Notre fatalisme anthropologique est source de paresse intellectuelle et physique. Mais comment pourrait-il nous rendre plus actifs au lieu de nous inciter à ne rien faire ? À quelque chose malheur est bon.

Publié le


Mis à jour le

À ce qu’il paraîtrait, Ramadan est propice à la méditation et à la réflexion. Quand ce n’est pas la contemplation du vide qui occupe quelques-uns pendant la journée en attendant l’unique rendez-vous que tous les Marocains respectent, celui de l’heure de la rupture du jeûne. La seule heure fatidique qui prouve que nous sommes capables d’être ponctuels.

Comme tout le monde, il m’arrive aussi de méditer pendant Ramadan. La réflexion que j’ai eue, pour ma part, vient d’un surdosage d’écoute de formules creuses qui émanent de personnes pour qui la conversation est également un moyen d’accélérer le mouvement de l’horloge pour que le soleil finisse par se coucher le plus tôt possible ou que l’on ait l’impression que la journée passe plus vite.

Volonté divine ou paresse intellectuelle ?
Les formules que nous subissons tous pendant ce mois sacré ont un facteur commun. Celui de la soumission à la volonté de Dieu. Que nous ne sommes que de passage ici en ce bas monde. Que c’est Dieu qui décide de tout. Et que tout est destin, mektoub. Et que, quoi que nous fassions, il ne sera fait que la volonté de Dieu.

Vous pouvez imaginer toutes les variantes qui tournent autour de la volonté divine, à la petitesse de l’Homme, à l’immensité de l’univers, aux forces que nous ne pouvons maîtriser, etc.
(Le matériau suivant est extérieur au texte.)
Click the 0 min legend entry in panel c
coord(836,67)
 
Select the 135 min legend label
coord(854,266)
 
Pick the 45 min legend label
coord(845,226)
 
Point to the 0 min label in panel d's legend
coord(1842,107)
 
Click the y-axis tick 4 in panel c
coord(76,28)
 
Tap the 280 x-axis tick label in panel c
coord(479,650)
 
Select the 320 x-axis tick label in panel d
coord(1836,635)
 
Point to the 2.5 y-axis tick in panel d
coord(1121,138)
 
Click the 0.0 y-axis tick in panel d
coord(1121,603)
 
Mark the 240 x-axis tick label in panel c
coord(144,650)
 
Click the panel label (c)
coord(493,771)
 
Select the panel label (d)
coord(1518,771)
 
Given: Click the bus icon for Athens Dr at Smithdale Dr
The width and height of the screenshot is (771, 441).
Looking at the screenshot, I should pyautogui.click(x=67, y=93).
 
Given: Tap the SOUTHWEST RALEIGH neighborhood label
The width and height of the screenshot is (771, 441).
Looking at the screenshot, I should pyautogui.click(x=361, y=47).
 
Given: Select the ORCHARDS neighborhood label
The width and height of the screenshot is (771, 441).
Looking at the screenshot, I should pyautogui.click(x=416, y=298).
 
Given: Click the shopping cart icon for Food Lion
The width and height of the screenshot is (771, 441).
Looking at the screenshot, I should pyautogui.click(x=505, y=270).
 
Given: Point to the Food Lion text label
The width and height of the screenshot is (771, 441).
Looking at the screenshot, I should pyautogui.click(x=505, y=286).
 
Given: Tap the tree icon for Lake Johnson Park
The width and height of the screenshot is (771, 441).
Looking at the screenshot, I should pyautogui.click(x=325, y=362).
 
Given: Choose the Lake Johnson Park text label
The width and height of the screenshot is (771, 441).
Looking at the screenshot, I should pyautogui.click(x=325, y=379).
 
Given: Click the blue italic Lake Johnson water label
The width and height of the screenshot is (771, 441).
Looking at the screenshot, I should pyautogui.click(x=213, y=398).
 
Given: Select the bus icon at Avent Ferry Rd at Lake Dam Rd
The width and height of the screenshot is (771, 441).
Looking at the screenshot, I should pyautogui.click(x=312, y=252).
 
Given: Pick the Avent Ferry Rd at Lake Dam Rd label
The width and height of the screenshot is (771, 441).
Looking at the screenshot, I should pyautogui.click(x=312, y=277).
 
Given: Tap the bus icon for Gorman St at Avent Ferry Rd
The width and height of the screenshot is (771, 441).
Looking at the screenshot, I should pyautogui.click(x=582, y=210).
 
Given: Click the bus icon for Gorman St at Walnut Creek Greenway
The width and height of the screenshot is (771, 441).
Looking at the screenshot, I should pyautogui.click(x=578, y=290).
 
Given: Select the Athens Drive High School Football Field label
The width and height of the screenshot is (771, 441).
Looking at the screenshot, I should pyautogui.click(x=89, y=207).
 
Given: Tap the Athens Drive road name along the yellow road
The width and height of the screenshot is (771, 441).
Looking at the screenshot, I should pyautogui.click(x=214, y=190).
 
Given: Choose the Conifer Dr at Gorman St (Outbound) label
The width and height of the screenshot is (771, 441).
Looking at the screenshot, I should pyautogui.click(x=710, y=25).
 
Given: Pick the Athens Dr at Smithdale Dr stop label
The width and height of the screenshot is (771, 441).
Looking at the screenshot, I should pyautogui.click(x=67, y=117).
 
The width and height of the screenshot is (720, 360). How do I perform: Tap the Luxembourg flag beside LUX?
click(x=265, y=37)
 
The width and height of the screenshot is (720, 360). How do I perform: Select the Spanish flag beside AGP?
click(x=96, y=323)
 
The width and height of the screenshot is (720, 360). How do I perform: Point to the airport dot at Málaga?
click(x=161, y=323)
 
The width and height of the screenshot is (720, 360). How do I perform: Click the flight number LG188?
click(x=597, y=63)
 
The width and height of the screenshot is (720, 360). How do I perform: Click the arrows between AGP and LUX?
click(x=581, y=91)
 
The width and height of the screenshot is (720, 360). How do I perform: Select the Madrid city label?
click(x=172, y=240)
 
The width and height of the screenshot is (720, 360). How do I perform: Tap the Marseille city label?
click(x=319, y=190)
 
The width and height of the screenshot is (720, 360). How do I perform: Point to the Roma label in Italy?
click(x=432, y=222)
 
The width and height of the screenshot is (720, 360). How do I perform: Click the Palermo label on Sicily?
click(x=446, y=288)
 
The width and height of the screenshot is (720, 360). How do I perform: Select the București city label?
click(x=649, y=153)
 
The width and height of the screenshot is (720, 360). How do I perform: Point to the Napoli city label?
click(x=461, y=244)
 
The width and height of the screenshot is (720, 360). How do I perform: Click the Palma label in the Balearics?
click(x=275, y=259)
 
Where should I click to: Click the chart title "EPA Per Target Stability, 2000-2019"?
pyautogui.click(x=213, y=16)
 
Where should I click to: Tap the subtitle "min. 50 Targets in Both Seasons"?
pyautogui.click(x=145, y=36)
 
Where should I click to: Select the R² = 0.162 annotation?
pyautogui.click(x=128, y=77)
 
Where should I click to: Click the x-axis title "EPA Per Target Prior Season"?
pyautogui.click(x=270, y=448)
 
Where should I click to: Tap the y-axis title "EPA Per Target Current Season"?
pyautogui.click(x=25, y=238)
Il n’est pas question, ici, de faire un autre «coin du moufti», de prendre la place des oulémas dans l’interprétation des textes ou celle des scientifiques dans la définition des concepts. Cette chronique n’est qu’une proposition d’une échappatoire qui pourrait faire office de psychothérapie, la mienne, ou de psychanalyse de groupe, si elle est partagée par d’autres.

«Hadchi li 3ta Allah !»ou «hada howa l’Maghrib» ?
Après tout, comment pourrions-nous obtenir des réponses si l’examen ne commence pas par les valeurs qui animent ou plombent notre société ?

Celles qui la font progresser et celles qui la retiennent. Et peut-être même, dans un élan final d’éveil et de survie, de proposer des solutions en transformant les valeurs que nous croyions négatives en des moteurs de changement. Une énième tentative de mieux cerner et comprendre le pays dans lequel nous vivons, et de comprendre surtout pourquoi ça ne tourne pas rond. Le fatalisme fait partie de nos caractéristiques intrinsèques.

Combien de fois par jour n’entendons-nous pas l’habituel «hadchi li 3ta Allah» ou «hada howa l’Maghrib» ? Ce fatalisme même qui peut être source de passivité et une excuse pour la paresse intellectuelle ou physique.

Puisque nos destins sont déjà écrits, pourquoi perdre de l’énergie, et peut-être sa foi, à essayer de contrecarrer la volonté de Dieu ? Alors que ce même fatalisme, pris sous un autre angle, peut être un élément positif. Une motivation supplémentaire pour tout donner, puisqu’il n’arriverait que ce qui est déjà écrit.

Il pourrait nous rendre infaillibles en agissant comme un moteur de courage incommensurable, puisqu’alors nous n’aurions rien à perdre. Parce qu’il existe aussi le «li liha liha», traduction dialectale de «rien à perdre».

Le prix Nobel de la littérature, l’écrivain russe Alexandre Soljenitsyne, dont toute l’œuvre ne parle que de l’expérience du totalitarisme, a gardé l’espoir en se délestant de tout et en réclamant, depuis «L’ Archipel du goulag» que «quelqu’un que vous avez privé de tout n’est plus en votre pouvoir.

Il est de nouveau entièrement libre». La liberté est aussi celle de pouvoir se délester de tout ce qui pourrait la restreindre. Le fatalisme rend cela possible. La Culture est la solution.